Harvest of the Month: Pumpkins

Despite the fact that the pumpkin is a versatile and healthy food source, only a fraction of pumpkins grown in the U.S. make it onto the dinner table. Almost 80 percent of all pumpkins sold are “decorative,” meaning they’re carved up for Halloween or simply used in displays.

Still, the big orange fruit (yes, it is another one of those foods we think of a vegetable but is actually a fruit) has a lot to offer as food. It’s a low-calorie source of vitamins and minerals, it delivers a high anti-oxidant punch and it’s packed with seeds that are superfoods in their own right: One ounce of pumpkin seeds delivers 9-10 grams of protein and the daily recommended allowance of other nutrients.
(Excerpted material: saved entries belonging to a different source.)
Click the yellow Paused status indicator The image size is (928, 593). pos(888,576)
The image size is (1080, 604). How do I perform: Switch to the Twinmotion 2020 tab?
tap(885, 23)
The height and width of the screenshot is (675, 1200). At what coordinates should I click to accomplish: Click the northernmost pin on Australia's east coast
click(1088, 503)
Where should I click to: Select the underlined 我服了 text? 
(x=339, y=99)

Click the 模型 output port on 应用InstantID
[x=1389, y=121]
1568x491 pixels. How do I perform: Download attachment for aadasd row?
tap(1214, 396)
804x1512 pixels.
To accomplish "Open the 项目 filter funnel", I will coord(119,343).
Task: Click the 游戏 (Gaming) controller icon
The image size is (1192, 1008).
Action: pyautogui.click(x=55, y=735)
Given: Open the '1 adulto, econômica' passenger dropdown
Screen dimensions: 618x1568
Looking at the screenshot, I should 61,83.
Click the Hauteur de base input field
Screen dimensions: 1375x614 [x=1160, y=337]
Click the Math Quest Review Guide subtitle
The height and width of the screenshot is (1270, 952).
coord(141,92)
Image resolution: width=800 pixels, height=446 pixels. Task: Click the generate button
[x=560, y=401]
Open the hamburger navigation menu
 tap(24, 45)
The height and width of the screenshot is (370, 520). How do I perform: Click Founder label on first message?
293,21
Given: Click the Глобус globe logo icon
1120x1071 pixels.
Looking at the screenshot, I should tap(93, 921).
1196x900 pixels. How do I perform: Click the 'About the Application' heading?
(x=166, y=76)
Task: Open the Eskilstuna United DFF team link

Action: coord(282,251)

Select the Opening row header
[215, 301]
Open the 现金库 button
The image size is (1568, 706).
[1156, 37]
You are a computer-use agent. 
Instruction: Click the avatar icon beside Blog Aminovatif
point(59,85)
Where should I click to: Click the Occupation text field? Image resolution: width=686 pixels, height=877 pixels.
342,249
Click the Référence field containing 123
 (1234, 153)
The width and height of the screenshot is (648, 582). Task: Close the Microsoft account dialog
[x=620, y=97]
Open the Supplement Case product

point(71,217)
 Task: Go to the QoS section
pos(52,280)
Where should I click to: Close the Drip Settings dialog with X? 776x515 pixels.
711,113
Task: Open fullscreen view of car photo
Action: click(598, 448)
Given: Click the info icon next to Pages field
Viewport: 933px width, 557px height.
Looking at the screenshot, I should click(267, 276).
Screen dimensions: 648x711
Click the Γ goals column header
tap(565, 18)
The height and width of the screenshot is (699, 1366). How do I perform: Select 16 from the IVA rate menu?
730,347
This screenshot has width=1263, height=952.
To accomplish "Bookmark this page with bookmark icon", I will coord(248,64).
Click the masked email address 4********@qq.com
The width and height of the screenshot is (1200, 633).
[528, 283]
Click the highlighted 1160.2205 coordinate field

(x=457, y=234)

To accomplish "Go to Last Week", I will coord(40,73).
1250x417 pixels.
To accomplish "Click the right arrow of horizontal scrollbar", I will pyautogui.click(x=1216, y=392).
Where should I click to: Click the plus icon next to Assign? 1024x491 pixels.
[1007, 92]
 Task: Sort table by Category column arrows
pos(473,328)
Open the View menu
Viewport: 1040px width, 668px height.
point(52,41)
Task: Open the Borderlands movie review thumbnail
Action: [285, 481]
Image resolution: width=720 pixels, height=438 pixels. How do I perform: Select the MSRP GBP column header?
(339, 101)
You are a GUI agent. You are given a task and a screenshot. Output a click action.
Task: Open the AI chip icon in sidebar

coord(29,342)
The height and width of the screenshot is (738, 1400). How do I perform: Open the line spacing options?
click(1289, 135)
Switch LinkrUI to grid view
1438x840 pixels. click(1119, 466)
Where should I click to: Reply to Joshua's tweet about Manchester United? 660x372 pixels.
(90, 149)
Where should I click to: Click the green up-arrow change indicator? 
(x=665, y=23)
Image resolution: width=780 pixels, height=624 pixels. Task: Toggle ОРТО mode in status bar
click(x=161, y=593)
If you are interested in reaping the benefits of dining on pumpkin, your first job is to make sure your choosing from pumpkins grown for consumption rather than carving. With that done, choose one that is uniform in color, with no signs of mold and no soft spots. Look for an intact, dark green stem. Choose a good one and it will last for a few weeks at room temperature, and up to three months in the fridge.

Of course, you can simply buy canned pumpkin, which assures you you’re getting the right kind, but be sure you’re buying pumpkin puree and not pumpkin pie mix, which has sugar, spices and other additives.